1\. Unacceptable punishment. This could certainly be invoked, since Snowden
faces Espionage Act charges. The current charges don't carry the death
penalty, but the possibility of further charges might be raised. But as with
Assange, it wouldn't bar extradition; the US simply agrees not to seek the
death penalty and then the process continues. Solitary confinement could also
arise here.

2\. Lack of dual criminality: the Espionage Act is extraordinarily broad, and
I don't know whether France's espionage/treason laws are comparable. But since
Snowden faces theft and computer charges which have clear dual criminality, I
don't know how this would proceed. The US _might_ have to agree not to pursue
Espionage Act charges, but you'd have to ask a lawyer.

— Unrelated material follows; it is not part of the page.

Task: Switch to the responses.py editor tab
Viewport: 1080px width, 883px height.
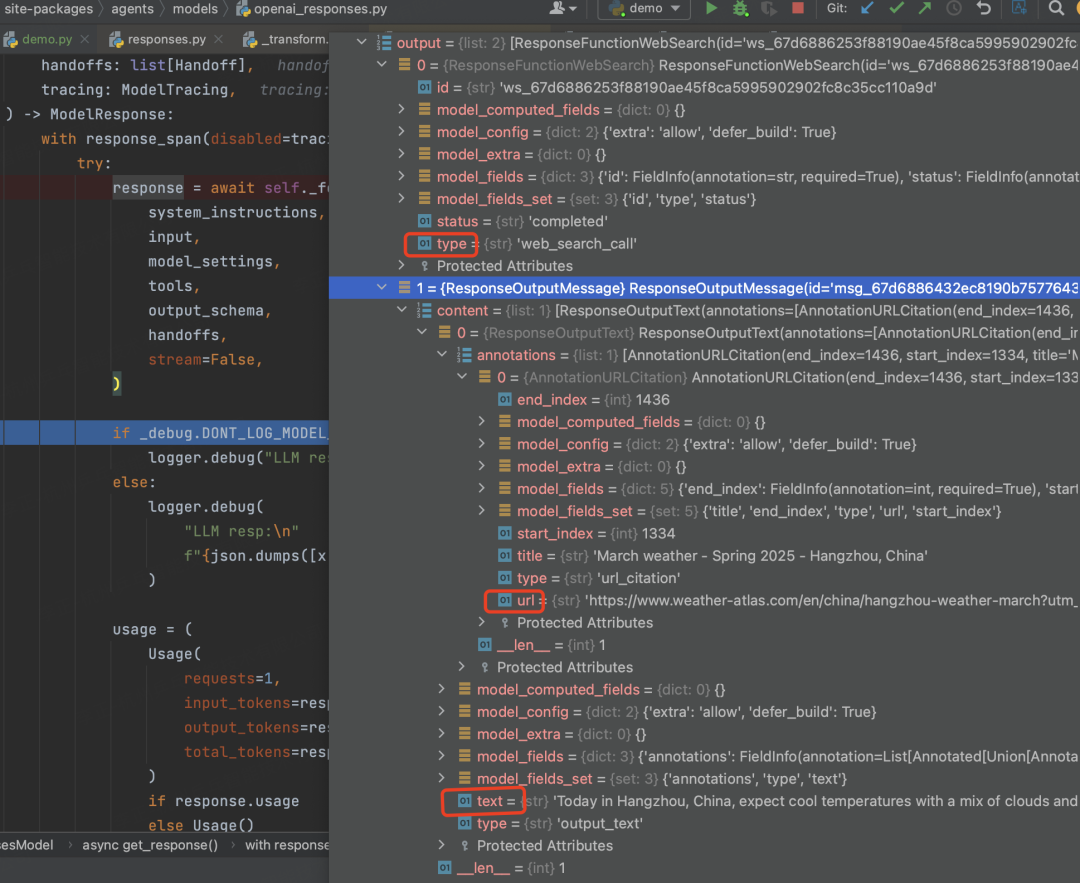Action: click(167, 39)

3\. Unfair trial: this is subjective, and not covered by the US/France
extradition treaty. The European Court of Human Rights has stated that a
merely unfair trial is not a bar, and requires a "flagrant violation of human
rights", but France could potentially apply a narrower standard. And while
unfair trial isn't a basis to reject a US extradition, it is a basis to grant
asylum, which would take legal precedence.

There _is_ a good candidate here: the Espionage Act bars any question of
whether the information was justifiably secret, bars defendants from
introducing key evidence in their defense, bars the defendant from discussing
their intent, and doesn't require proof of real or even _potential_ harm to
convict. France could argue that Snowden faces conviction over harm which was
both unintended _and impossible_ in the course of exposing an illegal action.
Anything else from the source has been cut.